- **WHAT YOU NEED TO DO**:
Copy out the data word for word, starting at the line containing "You are a GUI" and ending at the line containing "[2466, 926]", with both of those lines included. Leave the pictures out.

- **GIVEN ENTRIES**:
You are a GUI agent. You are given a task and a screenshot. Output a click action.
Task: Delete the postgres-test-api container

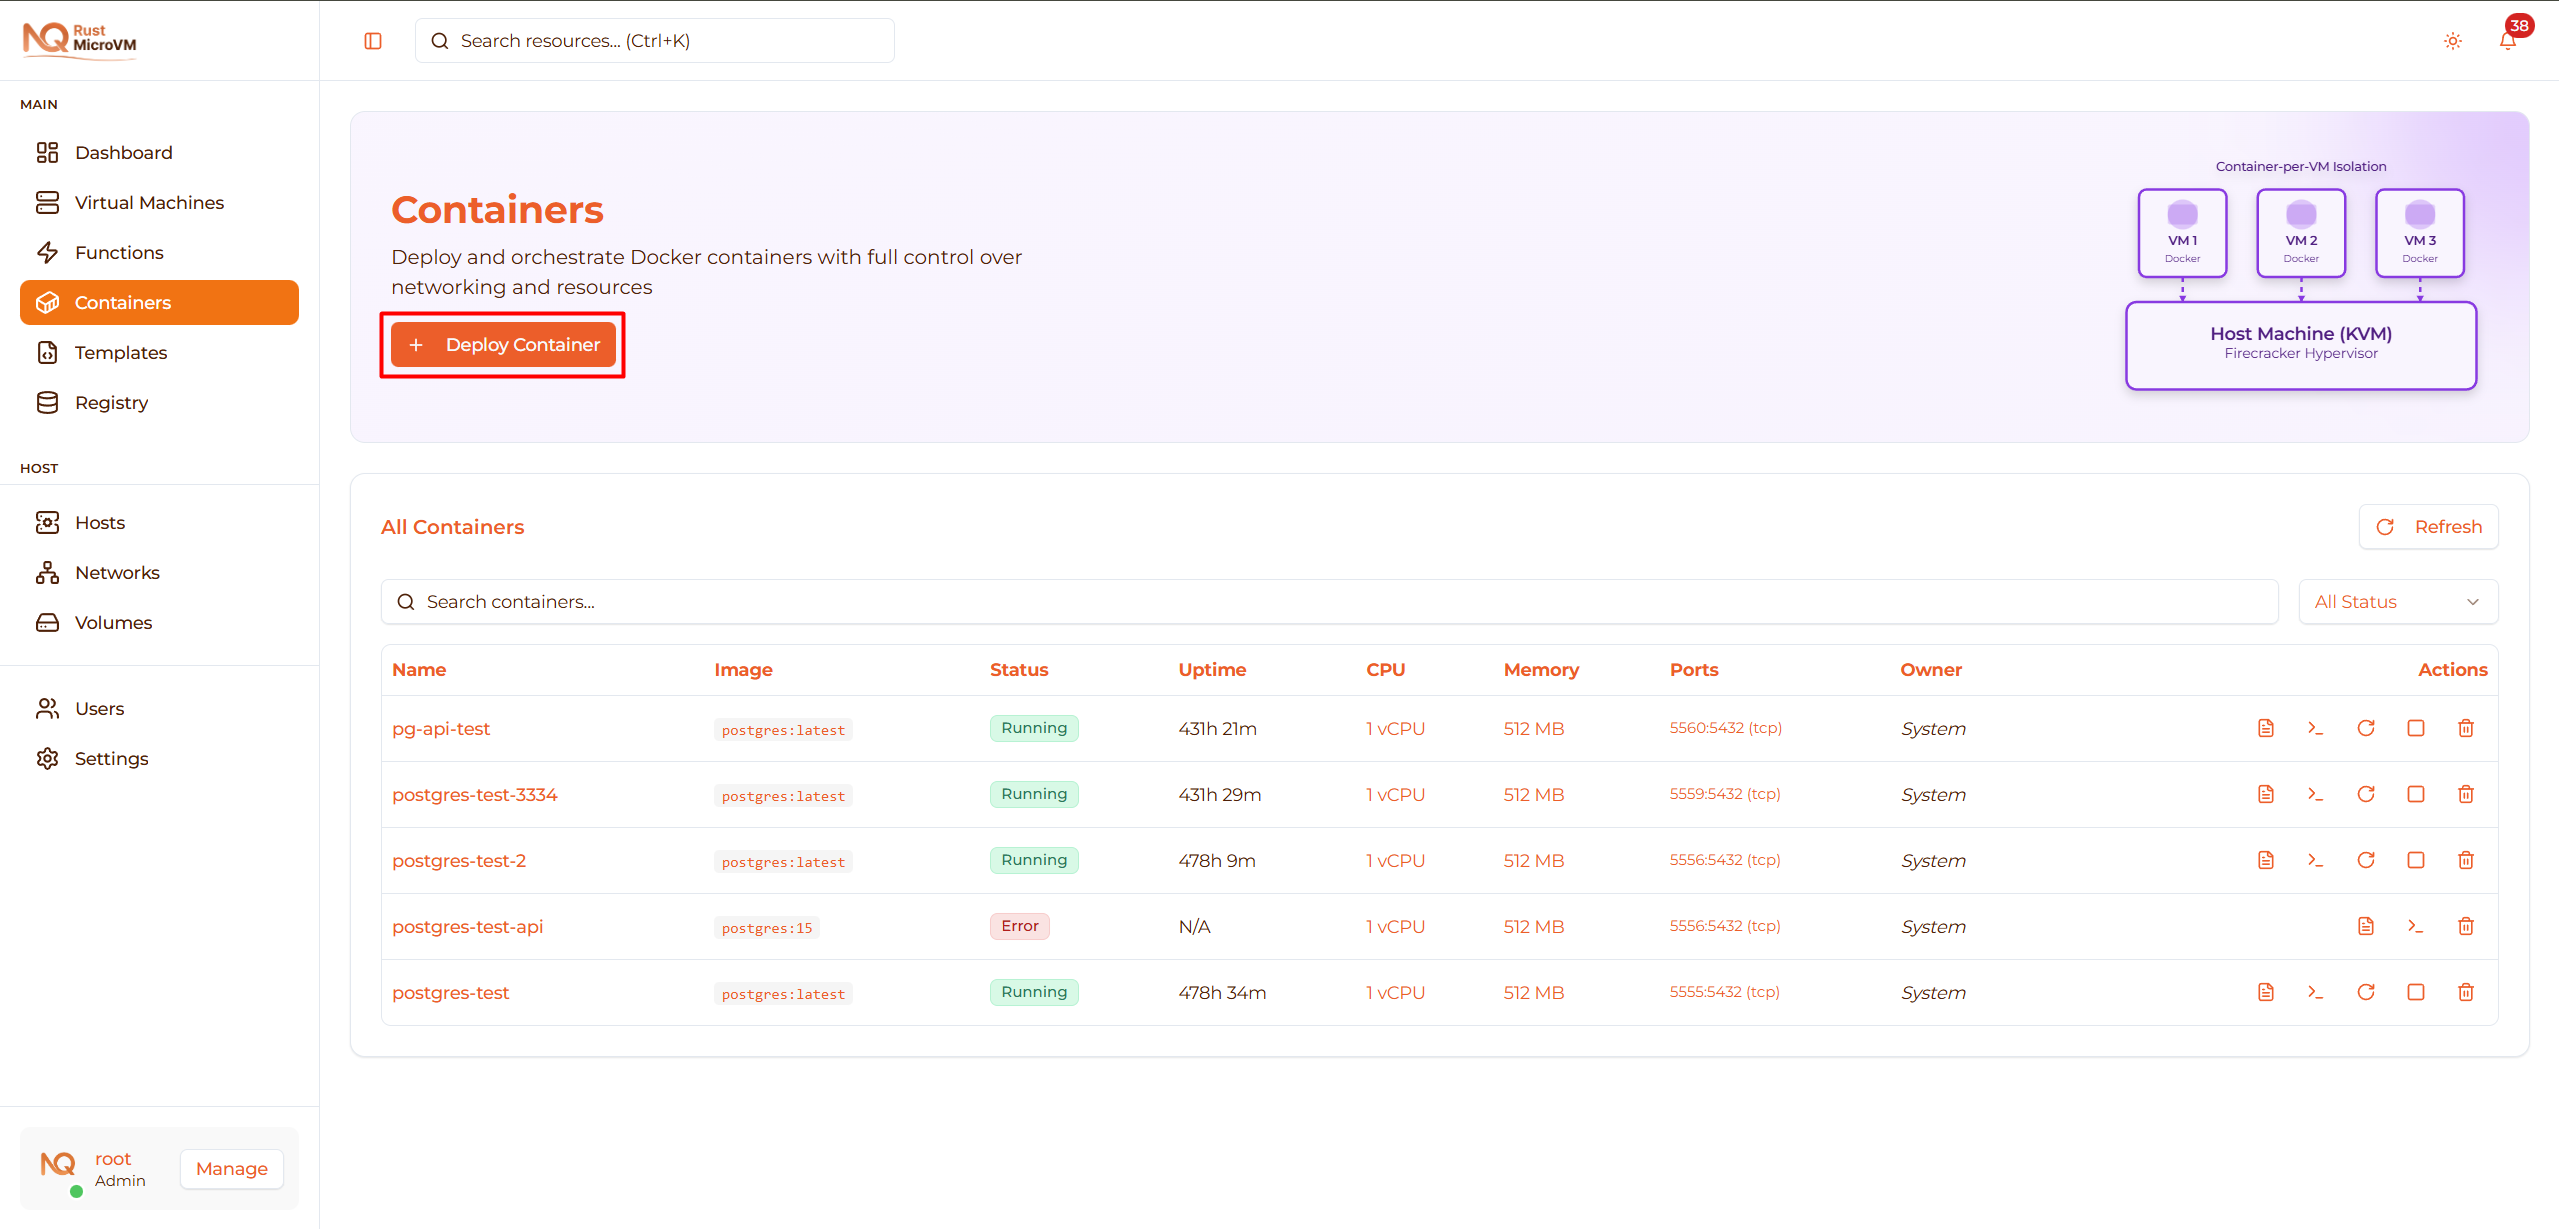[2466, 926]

* * *

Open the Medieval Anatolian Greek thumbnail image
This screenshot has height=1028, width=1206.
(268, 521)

- **TASK ANSWER**:
You are a GUI agent. You are given a task and a screenshot. Output a click action.
Task: Delete the postgres-test-api container

[2466, 926]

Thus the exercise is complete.